-- Start of Quoted passage --
Dont understand how queries to retrieve top n records from each group work - sql

I had an issue where I was trying to get the top 'n' records from each group (day) or records in my database. After a bunch of digging I found some great answers and they did in fact solve my problem.
How to select the first N rows of each group?
Get top n records for each group of grouped results
However, my noob-ness is preventing me from understanding exactly WHY these "counting" solutions work. If someone with better SQL knowledge can explain, that would be really great.
EDIT: here's more details
Let's say I had a table described below with this sample data. (To make things simpler, I have a column that kept track of the time of the next upcoming midnight, in order to group 'per day' better).
-- End of Quoted passage --
Directions:
[1] Translate this sentence from the SQL forum post into Spanish: "After a bunch of digging I found some great answers and they did in fact solve my problem."
[2] In the SQL forum post, what column does the poster's table include to make grouping per day easier?
-- Start of Source excerpt --
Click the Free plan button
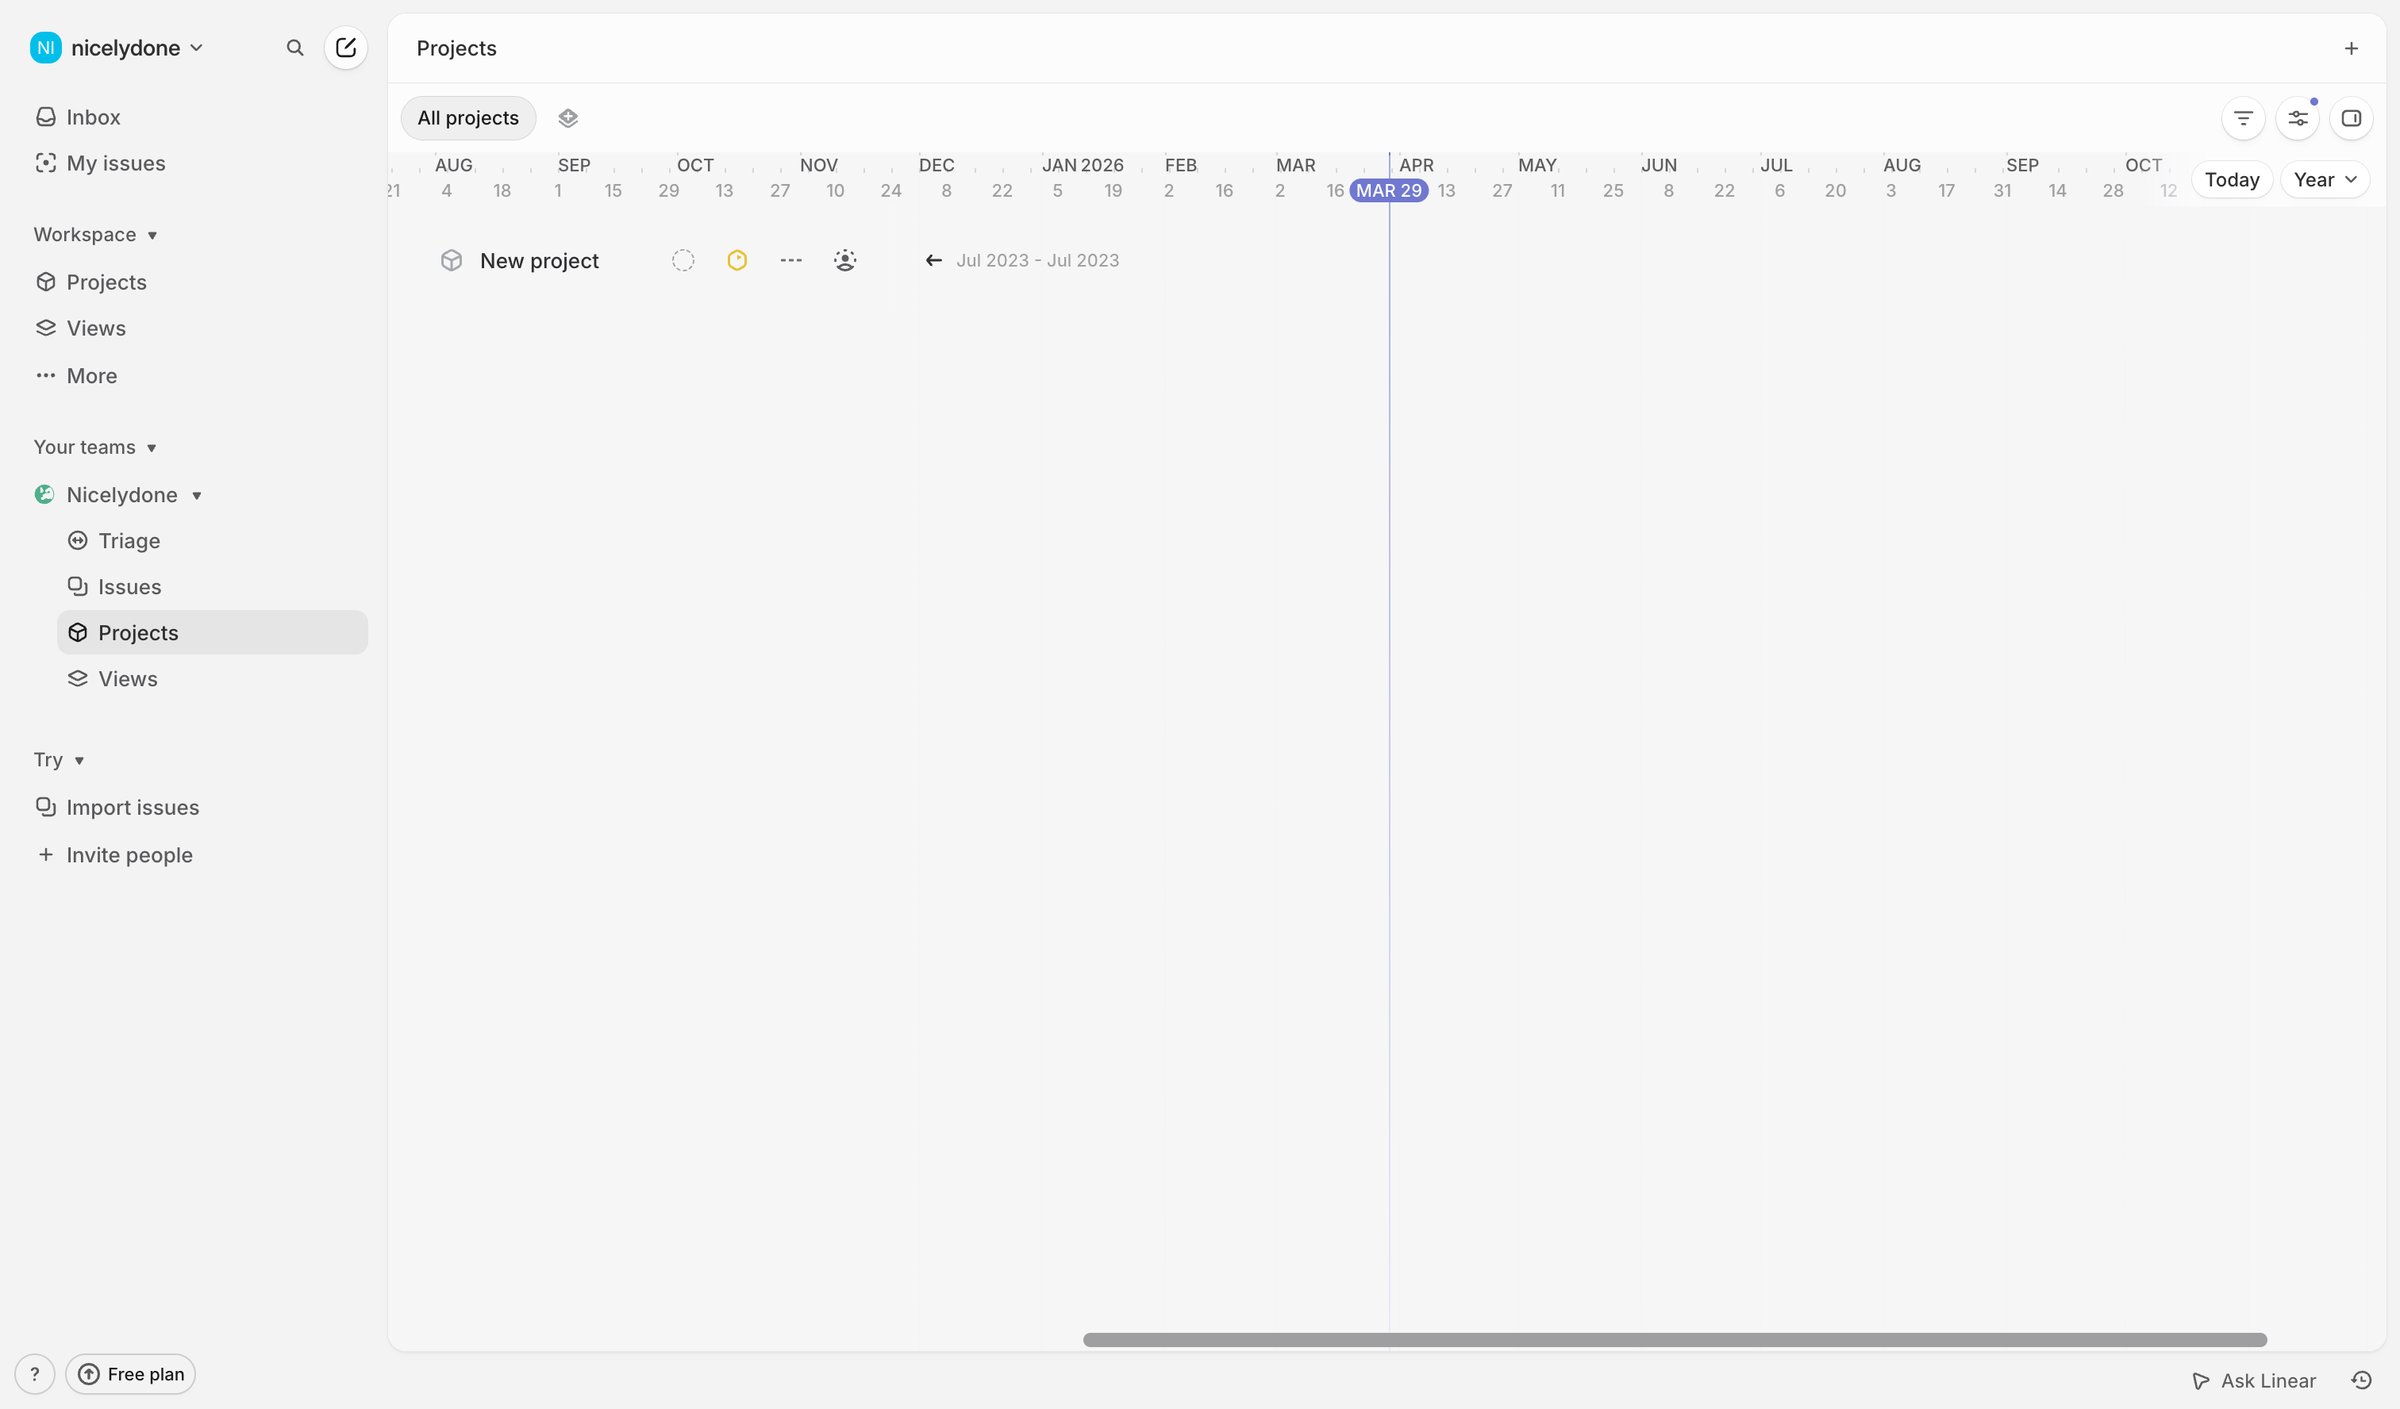Viewport: 2400px width, 1409px height. pos(131,1374)
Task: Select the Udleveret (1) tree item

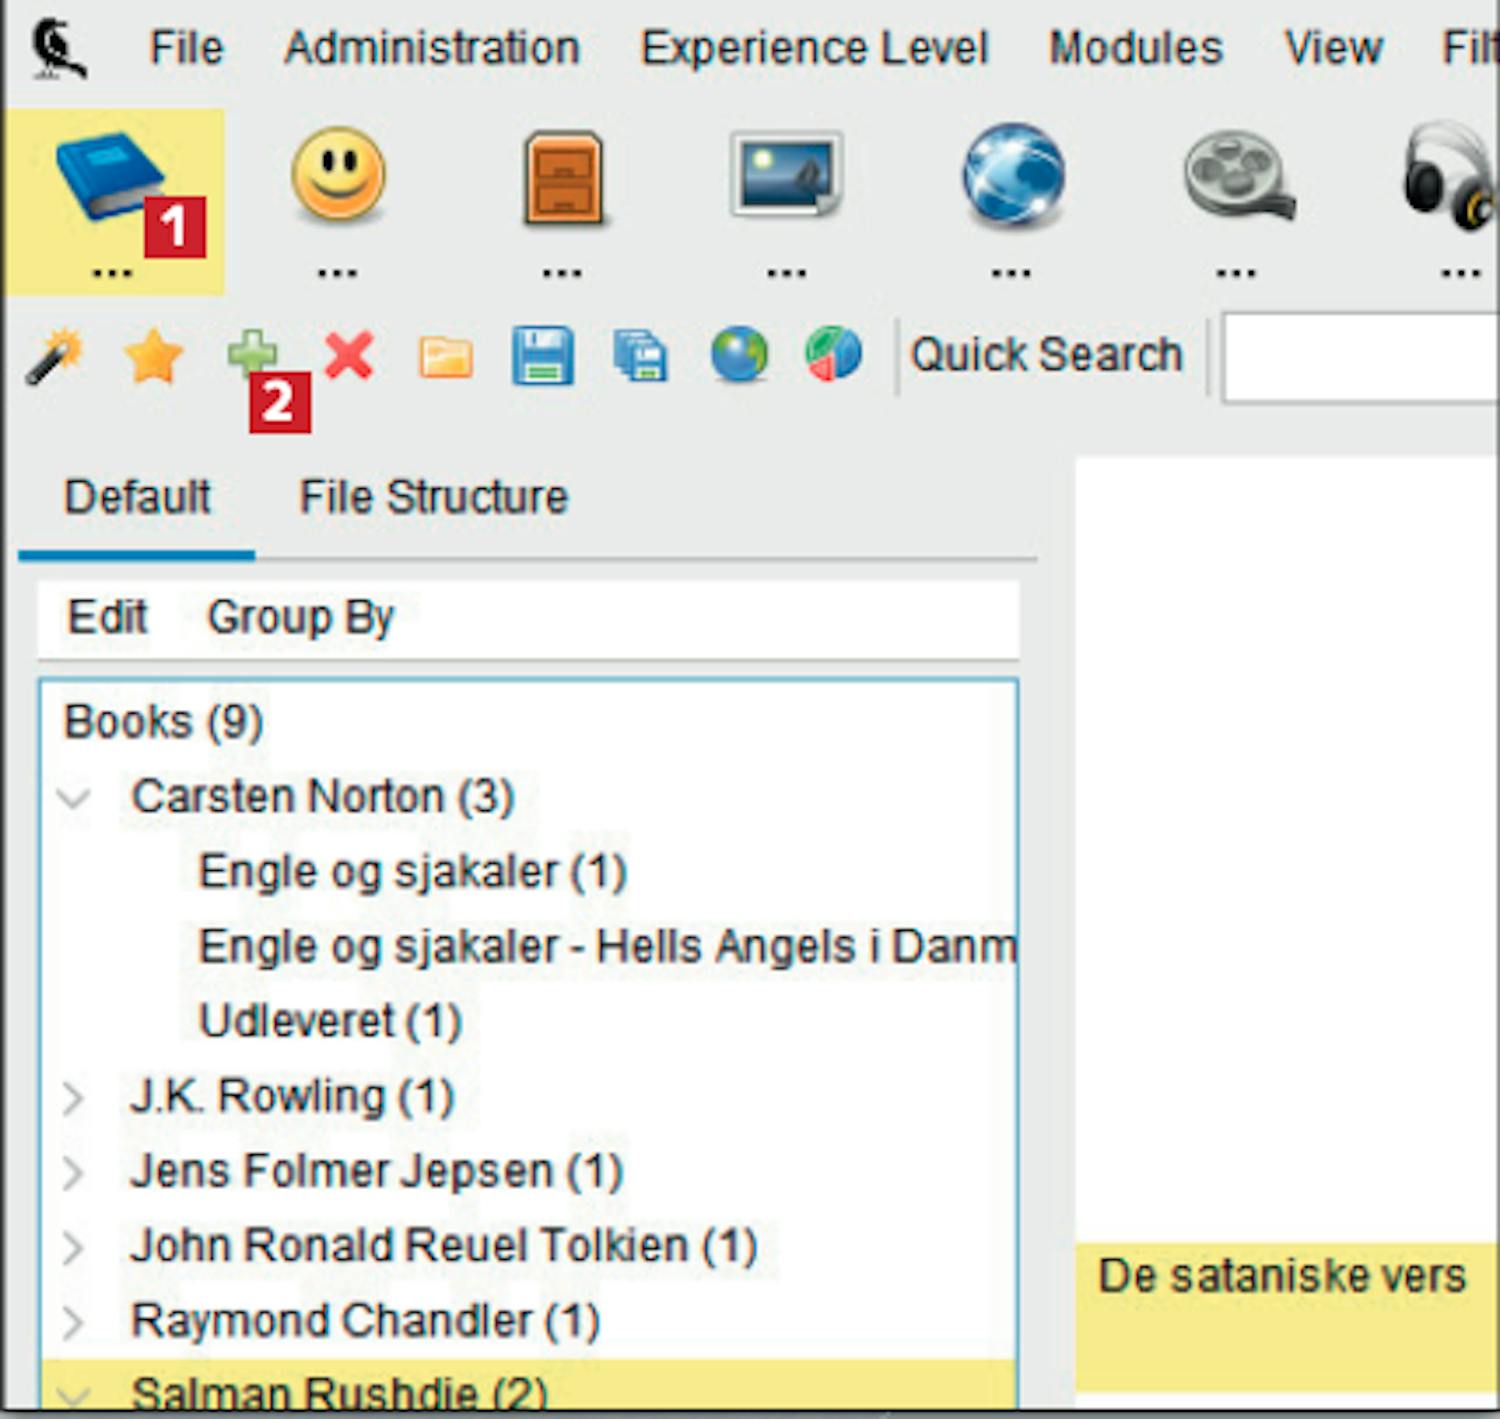Action: coord(330,1021)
-- End of Source excerpt --
Exercise solutions:
[1] Después de investigar bastante, encontré algunas respuestas excelentes y, de hecho, resolvieron mi problema.

[2] A column that keeps track of the time of the next upcoming midnight.